Inflammatory bowel disease rates are rising, but there are many similar conditions that clinicians must consider before making a diagnosis.
Inflammatory bowel disease (IBD) affects over 80 000 people in Australia, which has one of the highest rates of IBD in the world.
The numbers of IBD — which comprises Crohn’s disease and ulcerative colitis — are rising globally, and are expected to affect 1% of the population by 2030.
Early diagnosis and treatment are vital for reducing the risk of long term complications, but there are many other conditions that mimic the symptoms of IBD that need to be considered when making a diagnosis.
In a perspective published in the Medical Journal of Australia, researchers from Alfred Health and Monash University, Melbourne, have outlined a range of differential diagnoses for clinicians to be aware of when a patient presents with intestinal inflammation:
Non-steroidal anti-inflammatory drug enteropathy
Non-steroidal anti-inflammatory drugs (NSAIDs) are frequently implicated in small bowel injury, both with short and long term use. Because the endoscopic and histologic features of NSAID enteropathy may appear similar to Crohn’s disease features, it’s important to take a detailed drug history when assessing the patient.
Infectious colitis
Infectious colitis commonly includes vomiting and fever along with bowel symptoms. It can be diagnosed with a stool culture in up to 50% of cases, and usually resolves spontaneously. Taking a detailed travel history and asking about any unwell people the patient has been in contact with is advised.
Microscopic colitis
Microscopic colitis is a common cause of chronic diarrhoea in women and older people. It can be associated with medications such as NSAIDs, anti-depressants and anti-Parkinsonian drugs. It may not show up on a colonoscopy, but histology may reveal inflammatory infiltrate of subepithelial collagen or intra-epithelial lymphocytes.
Ischaemic colitis
Ischaemic colitis occurs when there is insufficient blood supply to the colon, causing mucosal injury. It usually affects the left colon and can appear as a circular target sign on computed tomography (CT) scan or as a single ulcer on endoscopy. Clinicians should consider the possibility of ischaemic colitis when there are vascular risk factors.
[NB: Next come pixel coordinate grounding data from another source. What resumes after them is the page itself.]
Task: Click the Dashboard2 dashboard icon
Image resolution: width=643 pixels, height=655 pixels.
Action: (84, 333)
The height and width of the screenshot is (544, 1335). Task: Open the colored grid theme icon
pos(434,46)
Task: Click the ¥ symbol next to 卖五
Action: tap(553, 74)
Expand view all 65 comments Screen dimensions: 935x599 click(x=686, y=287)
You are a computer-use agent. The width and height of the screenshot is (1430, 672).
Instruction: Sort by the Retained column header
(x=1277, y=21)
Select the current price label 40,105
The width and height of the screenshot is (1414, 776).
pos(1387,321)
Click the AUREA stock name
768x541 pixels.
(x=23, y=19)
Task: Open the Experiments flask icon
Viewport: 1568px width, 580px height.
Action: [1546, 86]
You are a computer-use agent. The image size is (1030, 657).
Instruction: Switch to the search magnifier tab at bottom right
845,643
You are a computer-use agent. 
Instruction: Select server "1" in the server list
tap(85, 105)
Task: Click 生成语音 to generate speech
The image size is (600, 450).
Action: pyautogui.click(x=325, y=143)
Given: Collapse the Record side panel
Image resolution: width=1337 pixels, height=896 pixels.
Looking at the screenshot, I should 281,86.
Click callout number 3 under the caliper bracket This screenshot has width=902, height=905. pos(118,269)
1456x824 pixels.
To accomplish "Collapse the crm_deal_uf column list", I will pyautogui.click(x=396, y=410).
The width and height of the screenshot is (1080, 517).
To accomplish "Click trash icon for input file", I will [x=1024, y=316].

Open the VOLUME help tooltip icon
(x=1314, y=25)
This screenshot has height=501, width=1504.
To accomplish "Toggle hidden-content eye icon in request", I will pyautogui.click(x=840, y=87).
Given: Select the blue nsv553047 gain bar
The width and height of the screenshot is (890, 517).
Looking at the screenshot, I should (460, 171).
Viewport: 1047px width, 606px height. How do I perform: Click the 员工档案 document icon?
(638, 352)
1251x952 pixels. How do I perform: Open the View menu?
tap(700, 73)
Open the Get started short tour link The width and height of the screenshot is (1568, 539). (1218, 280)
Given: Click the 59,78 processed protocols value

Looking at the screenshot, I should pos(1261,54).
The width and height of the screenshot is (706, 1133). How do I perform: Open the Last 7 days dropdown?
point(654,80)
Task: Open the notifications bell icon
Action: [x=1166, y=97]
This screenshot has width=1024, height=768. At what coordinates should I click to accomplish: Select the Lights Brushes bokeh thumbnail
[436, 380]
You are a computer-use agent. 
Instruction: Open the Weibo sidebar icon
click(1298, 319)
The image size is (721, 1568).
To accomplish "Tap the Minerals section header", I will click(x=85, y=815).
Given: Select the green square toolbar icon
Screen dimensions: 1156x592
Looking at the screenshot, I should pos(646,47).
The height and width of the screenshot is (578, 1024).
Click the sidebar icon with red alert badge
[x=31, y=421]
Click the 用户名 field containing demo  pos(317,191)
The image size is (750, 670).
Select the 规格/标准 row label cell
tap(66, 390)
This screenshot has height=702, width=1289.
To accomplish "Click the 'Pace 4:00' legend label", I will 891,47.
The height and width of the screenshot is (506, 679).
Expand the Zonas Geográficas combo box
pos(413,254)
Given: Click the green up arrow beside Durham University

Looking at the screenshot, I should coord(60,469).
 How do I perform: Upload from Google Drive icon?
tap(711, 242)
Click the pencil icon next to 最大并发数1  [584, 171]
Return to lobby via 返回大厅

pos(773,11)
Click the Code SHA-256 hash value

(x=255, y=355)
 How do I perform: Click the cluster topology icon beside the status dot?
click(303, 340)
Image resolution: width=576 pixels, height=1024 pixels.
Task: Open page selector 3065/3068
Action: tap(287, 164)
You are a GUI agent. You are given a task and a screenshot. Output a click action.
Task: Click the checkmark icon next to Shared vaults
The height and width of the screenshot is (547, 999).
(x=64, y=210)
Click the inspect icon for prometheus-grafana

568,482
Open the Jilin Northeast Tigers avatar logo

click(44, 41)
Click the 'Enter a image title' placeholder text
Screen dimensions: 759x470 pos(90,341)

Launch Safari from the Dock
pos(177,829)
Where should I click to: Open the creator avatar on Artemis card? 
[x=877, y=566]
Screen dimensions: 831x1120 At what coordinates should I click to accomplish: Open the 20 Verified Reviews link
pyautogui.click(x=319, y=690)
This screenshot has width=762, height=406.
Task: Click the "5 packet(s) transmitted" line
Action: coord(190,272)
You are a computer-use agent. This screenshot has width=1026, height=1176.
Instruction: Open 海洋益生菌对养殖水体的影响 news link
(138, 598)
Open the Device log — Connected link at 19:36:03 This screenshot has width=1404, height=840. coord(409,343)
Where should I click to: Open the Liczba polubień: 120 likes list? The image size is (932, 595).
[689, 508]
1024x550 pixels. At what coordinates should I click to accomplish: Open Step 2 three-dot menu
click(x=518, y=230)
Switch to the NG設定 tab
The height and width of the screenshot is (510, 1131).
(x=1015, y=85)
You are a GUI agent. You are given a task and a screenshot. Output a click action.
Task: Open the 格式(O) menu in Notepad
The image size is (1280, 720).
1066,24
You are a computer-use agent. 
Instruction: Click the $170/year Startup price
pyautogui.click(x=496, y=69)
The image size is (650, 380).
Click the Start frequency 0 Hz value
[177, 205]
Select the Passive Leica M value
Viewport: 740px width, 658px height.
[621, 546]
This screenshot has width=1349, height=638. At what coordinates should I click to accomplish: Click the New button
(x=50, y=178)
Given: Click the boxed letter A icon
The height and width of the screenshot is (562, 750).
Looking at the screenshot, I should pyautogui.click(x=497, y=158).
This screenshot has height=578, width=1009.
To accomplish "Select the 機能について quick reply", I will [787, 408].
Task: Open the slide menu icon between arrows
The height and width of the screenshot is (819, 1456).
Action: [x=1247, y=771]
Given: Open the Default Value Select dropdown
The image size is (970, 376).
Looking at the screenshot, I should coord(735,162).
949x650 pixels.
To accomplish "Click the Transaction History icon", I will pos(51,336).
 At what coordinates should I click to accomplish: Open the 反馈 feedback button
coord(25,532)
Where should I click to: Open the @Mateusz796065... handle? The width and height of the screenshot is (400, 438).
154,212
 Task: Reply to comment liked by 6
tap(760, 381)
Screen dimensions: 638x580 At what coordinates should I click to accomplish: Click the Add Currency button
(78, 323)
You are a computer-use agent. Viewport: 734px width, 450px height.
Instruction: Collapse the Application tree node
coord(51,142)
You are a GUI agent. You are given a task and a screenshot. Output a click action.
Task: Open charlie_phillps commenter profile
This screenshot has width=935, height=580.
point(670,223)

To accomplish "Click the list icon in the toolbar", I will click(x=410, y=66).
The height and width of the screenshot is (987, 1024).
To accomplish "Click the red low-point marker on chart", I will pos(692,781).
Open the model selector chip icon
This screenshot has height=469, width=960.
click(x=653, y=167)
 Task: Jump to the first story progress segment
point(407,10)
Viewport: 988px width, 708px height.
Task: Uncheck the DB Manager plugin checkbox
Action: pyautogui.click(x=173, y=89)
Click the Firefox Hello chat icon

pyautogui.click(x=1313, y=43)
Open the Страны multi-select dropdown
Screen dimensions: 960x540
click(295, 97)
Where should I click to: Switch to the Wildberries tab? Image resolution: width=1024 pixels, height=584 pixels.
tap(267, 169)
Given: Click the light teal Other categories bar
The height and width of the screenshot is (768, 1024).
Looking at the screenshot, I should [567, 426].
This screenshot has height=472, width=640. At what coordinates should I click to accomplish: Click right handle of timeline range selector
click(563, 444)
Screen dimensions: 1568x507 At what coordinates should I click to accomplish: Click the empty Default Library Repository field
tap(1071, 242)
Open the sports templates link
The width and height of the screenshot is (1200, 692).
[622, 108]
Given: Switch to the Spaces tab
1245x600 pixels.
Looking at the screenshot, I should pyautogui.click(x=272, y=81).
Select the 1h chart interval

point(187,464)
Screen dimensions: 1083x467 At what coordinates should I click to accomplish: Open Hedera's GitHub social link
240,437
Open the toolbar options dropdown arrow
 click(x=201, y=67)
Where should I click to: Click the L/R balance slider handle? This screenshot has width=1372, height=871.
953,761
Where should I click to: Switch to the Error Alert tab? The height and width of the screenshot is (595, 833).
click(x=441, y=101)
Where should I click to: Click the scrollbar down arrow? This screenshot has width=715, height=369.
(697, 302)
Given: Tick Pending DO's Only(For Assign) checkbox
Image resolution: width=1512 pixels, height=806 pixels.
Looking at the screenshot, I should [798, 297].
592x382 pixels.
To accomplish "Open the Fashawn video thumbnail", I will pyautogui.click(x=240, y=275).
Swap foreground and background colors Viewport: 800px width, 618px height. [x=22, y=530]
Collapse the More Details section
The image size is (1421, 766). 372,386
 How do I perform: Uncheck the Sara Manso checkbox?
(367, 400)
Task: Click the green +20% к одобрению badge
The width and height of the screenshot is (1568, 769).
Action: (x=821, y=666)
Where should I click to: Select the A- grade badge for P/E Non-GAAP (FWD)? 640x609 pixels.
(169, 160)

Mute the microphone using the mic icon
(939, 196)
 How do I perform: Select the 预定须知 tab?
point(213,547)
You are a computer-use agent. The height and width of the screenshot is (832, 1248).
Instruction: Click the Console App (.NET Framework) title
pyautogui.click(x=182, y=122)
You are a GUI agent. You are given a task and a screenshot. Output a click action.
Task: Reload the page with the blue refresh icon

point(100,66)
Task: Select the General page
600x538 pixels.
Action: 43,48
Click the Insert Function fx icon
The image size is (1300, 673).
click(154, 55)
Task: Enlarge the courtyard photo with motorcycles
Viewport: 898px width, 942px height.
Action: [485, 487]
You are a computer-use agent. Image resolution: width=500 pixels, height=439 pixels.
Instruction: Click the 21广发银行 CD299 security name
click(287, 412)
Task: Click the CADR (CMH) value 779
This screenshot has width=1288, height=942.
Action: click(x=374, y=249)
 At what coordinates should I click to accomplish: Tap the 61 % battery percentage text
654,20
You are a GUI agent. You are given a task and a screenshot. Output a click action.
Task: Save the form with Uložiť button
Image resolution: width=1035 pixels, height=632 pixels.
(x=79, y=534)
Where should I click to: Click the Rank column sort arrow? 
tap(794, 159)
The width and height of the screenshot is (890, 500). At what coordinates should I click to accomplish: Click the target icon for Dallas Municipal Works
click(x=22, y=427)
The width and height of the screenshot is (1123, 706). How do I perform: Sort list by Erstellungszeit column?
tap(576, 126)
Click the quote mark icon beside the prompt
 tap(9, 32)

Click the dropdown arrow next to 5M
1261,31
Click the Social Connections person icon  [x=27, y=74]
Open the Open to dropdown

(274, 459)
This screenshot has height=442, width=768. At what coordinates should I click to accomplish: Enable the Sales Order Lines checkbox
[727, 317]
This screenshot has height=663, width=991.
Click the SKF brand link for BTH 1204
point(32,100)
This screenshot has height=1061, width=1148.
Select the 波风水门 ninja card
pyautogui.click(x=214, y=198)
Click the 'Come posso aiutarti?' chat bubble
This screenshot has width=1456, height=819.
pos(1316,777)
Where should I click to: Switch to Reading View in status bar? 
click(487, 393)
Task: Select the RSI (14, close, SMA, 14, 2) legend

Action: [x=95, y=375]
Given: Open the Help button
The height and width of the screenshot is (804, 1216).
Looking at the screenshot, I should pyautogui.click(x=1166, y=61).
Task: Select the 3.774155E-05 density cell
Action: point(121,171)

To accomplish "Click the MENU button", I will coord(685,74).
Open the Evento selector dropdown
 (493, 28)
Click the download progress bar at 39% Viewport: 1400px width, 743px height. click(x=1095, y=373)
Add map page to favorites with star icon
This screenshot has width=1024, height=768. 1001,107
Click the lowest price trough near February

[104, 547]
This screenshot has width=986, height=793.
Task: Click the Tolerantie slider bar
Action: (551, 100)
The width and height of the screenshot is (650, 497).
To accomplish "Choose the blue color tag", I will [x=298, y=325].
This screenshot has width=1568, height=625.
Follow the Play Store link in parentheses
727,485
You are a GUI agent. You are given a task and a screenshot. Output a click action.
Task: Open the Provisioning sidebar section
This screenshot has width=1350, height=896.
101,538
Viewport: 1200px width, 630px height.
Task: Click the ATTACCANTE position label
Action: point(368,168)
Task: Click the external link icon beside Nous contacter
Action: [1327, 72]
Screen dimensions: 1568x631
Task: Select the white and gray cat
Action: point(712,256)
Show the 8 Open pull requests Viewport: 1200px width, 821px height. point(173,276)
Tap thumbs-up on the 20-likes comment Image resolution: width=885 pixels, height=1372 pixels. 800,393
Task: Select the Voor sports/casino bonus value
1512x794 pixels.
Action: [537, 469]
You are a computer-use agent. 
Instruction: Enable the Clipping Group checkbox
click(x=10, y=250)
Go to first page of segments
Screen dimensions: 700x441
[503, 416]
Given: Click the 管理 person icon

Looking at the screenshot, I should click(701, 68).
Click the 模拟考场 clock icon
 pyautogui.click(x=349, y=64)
Segmental colitis associated with diverticulosis
If the endoscopic and histologic findings look like IBD, but there is rectal sparing, it could be a case of segmental colitis associated with diverticulosis, which affects the sigmoid and causes colonic inflammation of the surrounding areas of diverticula.
Vasculitides
Behcet’s syndrome, a form of vasculitis, can cause ileocaecal ulcerations similar to Crohn’s disease. It typically affects people from eastern Asia and the Mediterranean and can co-occur with ocular disease, genital ulceration and pathergy. CT or magnetic resonance imaging scans can assist in distinguishing vasculitis from IBD.
Tuberculosis
It can be difficult to differentiate gastrointestinal tuberculosis (GITB) from Crohn’s disease as they both affect the ileum and have a similar presentation, but the correct diagnosis is crucial in these cases to avoid significant consequences from incorrect treatment. GITB often has a shorter duration of disease and is accompanied by fever and an abdominal mass. Necrotic lymph nodes on imaging are another indicator, although endoscopic and microbiological assessment will be crucial in confirming the diagnosis.
Lymphogranuloma venereum
Lymphogranuloma venereum is a sexually transmitted disease caused by Chlamydia trachomatis. Patients may present with proctitis, rectal discharge, tenesmus and altered bowel habits. It can be diagnosed with rectal swabs and treated with antibiotics, and is most likely to affect men who have sex with men or people with human immunodeficiency virus (HIV), hence taking a detailed sexual history is crucial.
Chemical colitis
Chemical colitis can occur from intentional rectal administration of various chemicals, such as alcohol or detergents. Symptoms usually resolve with conservative treatment except for severe cases, which may require surgical resection.